Perempuan itu bersandar di dinding samping kereta dekat jendela kemudian pandangannya kosong menatap keluar jendela. Beberapa detik setelah aku memperhatikan, perempuan itu menangis. Ia tampak seperti ingin membendung airmatanya agar tidak ketahuan oleh yang lain. Ia buru-buru membasuhnya. Matanya kembali berkaca-kaca. Air matanya kembali menetes dan nampaknya ia tidak sanggup membendung derai air matanya. Ia mencoba bertahan, akhirnya ia keluarkan tisu dari tas kecilnya, ia lepas masker penutup hidungnya dan ia basuh air matanya kembali. Ia pakai kembali masker tersebut. Sesekali ia menarik nafas dalam-dalam dan menghembuskannya perlahan namun kuat seperti ia sedang menanggung beban yang sangat berat. Kali ini ia mencoba tidur, mungkin pura-pura tidur agar ia punya alasan untuk menutup kedua matanya. Aku memandanginya. Air matanya masih keluar saja dari kedua ujung mata teduhnya. Beberapa kali kulihat, genggaman tangannya gemetar karena menahan airmatanya. Aku sedang penasaran dan tiba-tiba aku merasa ikut bersedih. Pendapatku tentang mata perempuan itu yang kukira bermata sendu karena tertiup angin hujan di luar gerbong adalah salah besar. Sendunya tercipta karena ia sedang menyimpan luka yang dalam dan penuh rahasia. Apakah dia sedang ditinggalkan oleh kekasihnya. Apakah ia sedang dikhianati oleh seseorang yang ia cintai. Apakah seseorang yang paling ia cintai meninggalkannya. Apakah hujan di luar jendela membuat dia rindu pada seseorang. Apakah hujan yang mengenai sepatunya membuat rindu yang ia pendam butuh untuk segera disampaikan. Apakah keselamatan jiawanya terancam dan mengharapkan kehadiran penyelamat. Apa yang membuatnya begitu bersedih. Yang pasti, dia sedang berusaha melupakan lukanya dengan cara menumpahkan air matanya. Ya, dia sedang mencoba lupa akan lukanya. Sayangnya, luka yang ia tanggung terlampau perih sehingga belum sampai dia mengadu pada Tuhannya, air matanya tumpah di depanku. Aku tak berani menyapanya. Khawatir, pertanyaan dan keingintahuanku justru akan menyentuh luka yang sedang ia sembunyikan, meskipun tak sengaja tersentuh, pasti tetap akan menimbulkan rasa sakit dan justru membuat papa jiwanya, menambah tangis baginya.

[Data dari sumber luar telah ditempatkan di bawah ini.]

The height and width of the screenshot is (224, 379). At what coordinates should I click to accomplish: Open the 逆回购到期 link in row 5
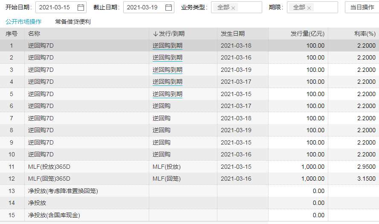point(168,94)
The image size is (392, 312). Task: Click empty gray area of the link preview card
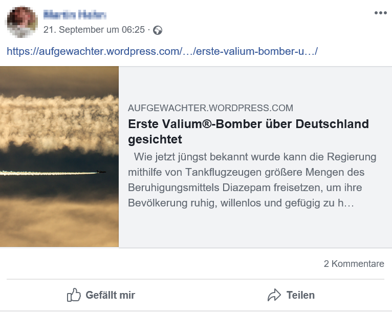pyautogui.click(x=256, y=231)
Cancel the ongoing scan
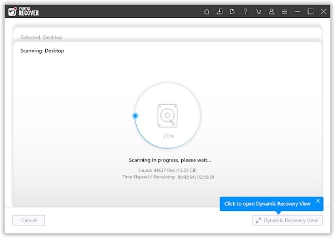This screenshot has height=238, width=335. 29,220
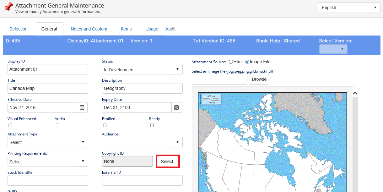Image resolution: width=383 pixels, height=192 pixels.
Task: Click the Copyright ID Select button
Action: click(x=167, y=162)
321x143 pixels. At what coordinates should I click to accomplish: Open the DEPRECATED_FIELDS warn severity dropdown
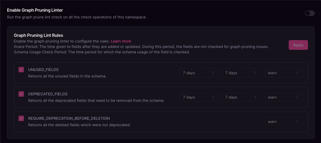pos(284,97)
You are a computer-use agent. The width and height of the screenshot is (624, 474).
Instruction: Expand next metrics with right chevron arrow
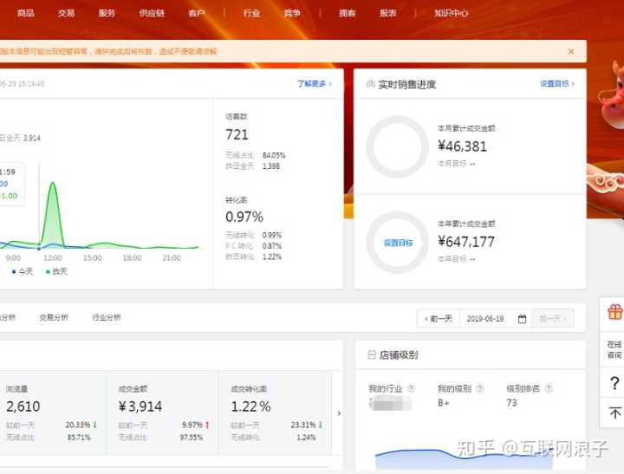[x=339, y=413]
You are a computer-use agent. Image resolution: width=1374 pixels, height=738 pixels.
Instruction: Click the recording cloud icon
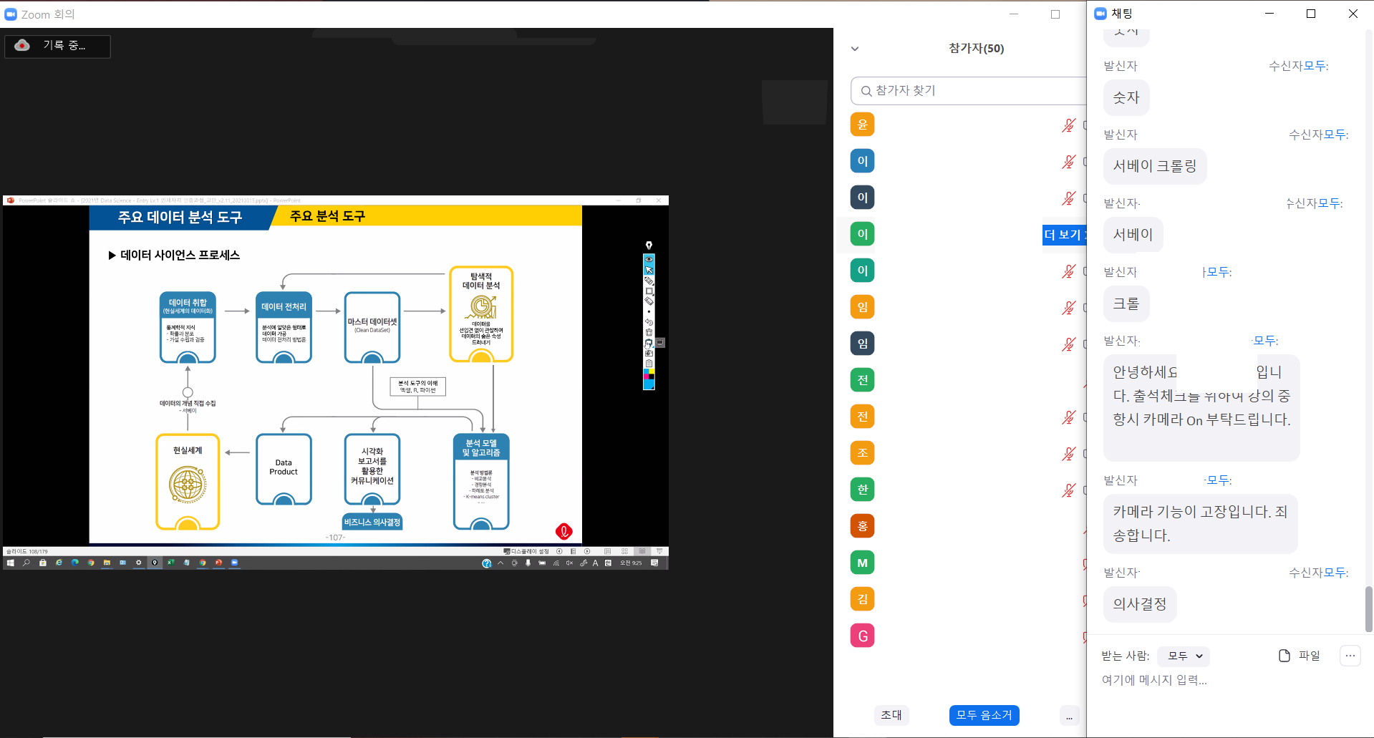(x=22, y=45)
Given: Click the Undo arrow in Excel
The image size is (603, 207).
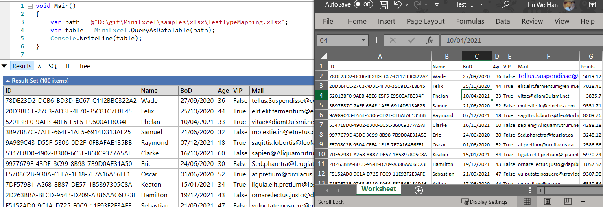Looking at the screenshot, I should tap(398, 5).
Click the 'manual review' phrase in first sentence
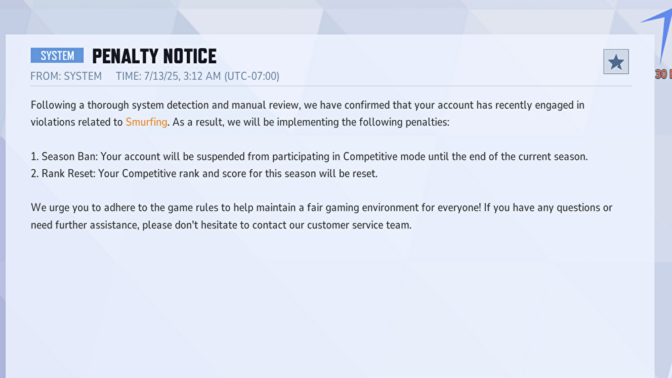 (265, 105)
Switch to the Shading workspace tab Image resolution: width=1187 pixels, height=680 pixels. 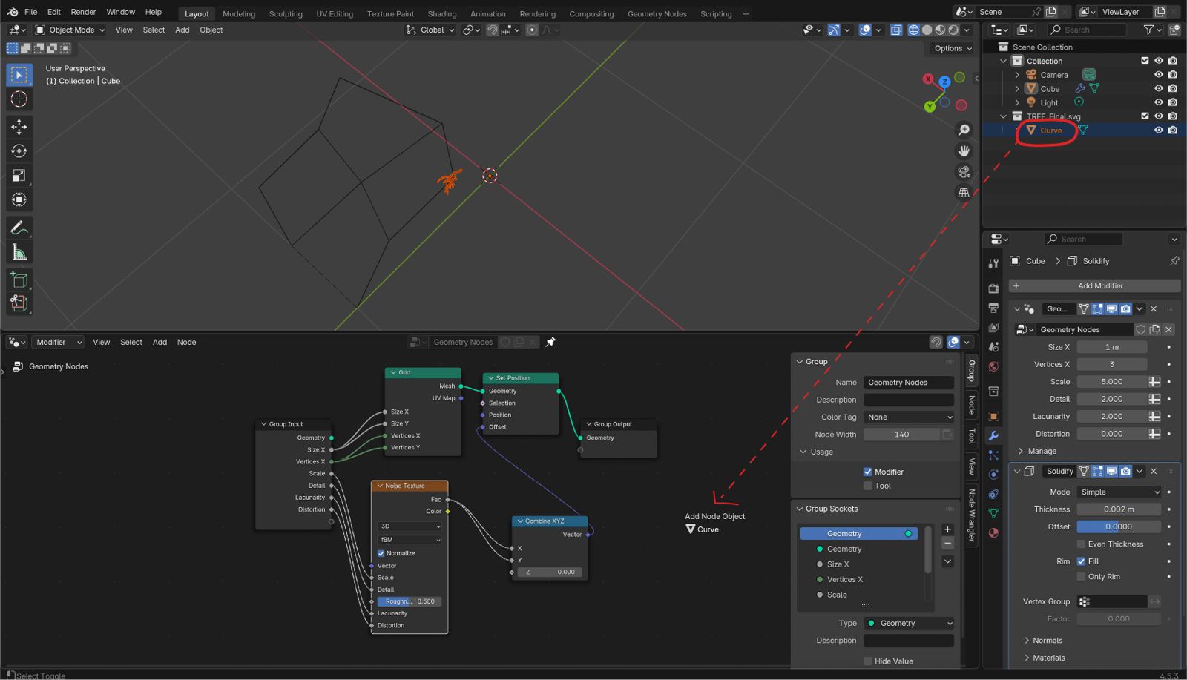(441, 13)
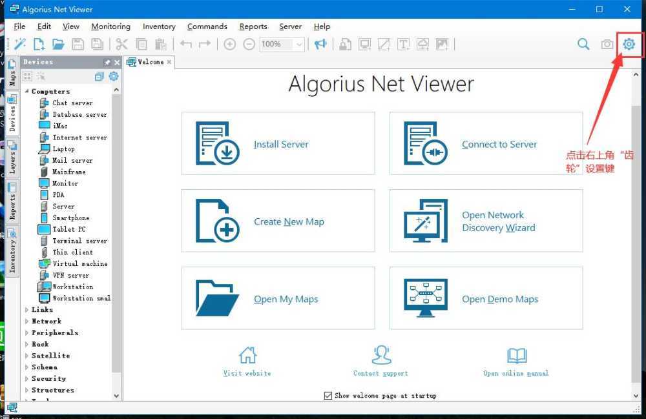The width and height of the screenshot is (646, 419).
Task: Click the search magnifier icon
Action: point(583,44)
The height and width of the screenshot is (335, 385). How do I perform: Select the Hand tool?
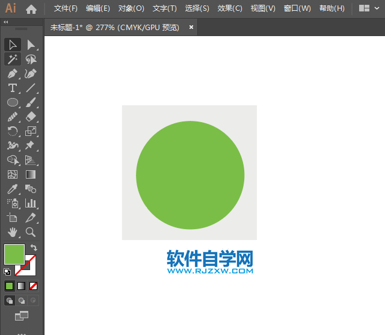12,232

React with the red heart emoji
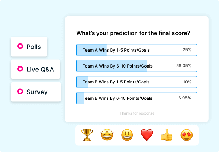pos(146,135)
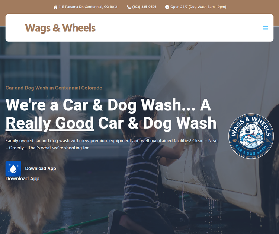Click the clock icon by opening hours
Screen dimensions: 279x234
tap(167, 7)
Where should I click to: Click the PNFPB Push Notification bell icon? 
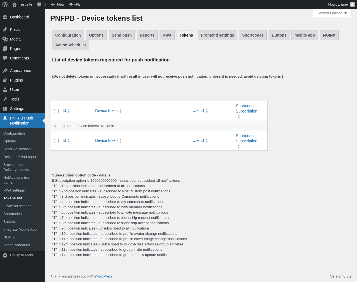click(x=5, y=118)
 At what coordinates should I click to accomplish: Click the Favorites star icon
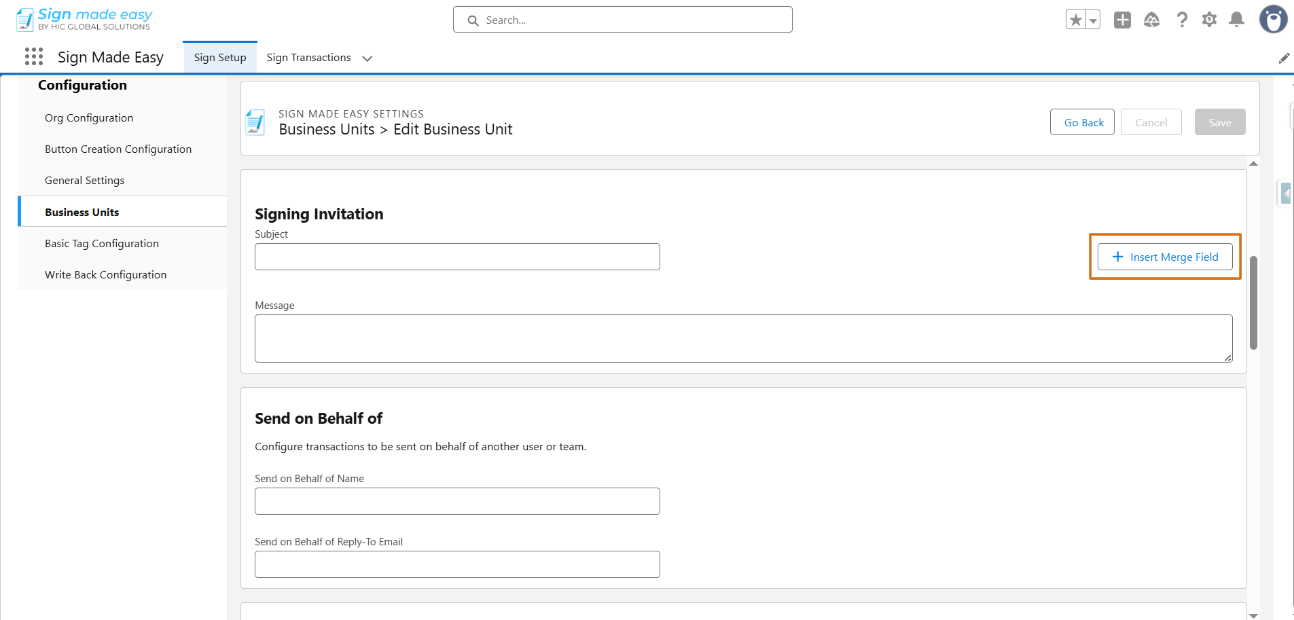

Aku mencoba cara yang paling aman, yaitu menunggunya.Andai saja aku berani mendekat dan menghiburnya. Akan kuberitahukan padanya bahwa Tuhan Maha Penyayang , Maha Mengatur hidup seluruh umatNya. Adukan semua padaNya, bisa jadi hidup yang sedang ia tangisi justru menjadi hidup yang orang lain inginkan. Akan Tuhan datangkan hadiah terindah
yang mungkin tidak akan ia sangka skenarionya. Ya, kita perlu bersyukur dan hanya perlu menunggu. Dimanakah Sang Penyelamatnya? Segeralah datang, dan selamatkan dia. Bawa dia keluar dari hidupnya yang sedang ia tangisi.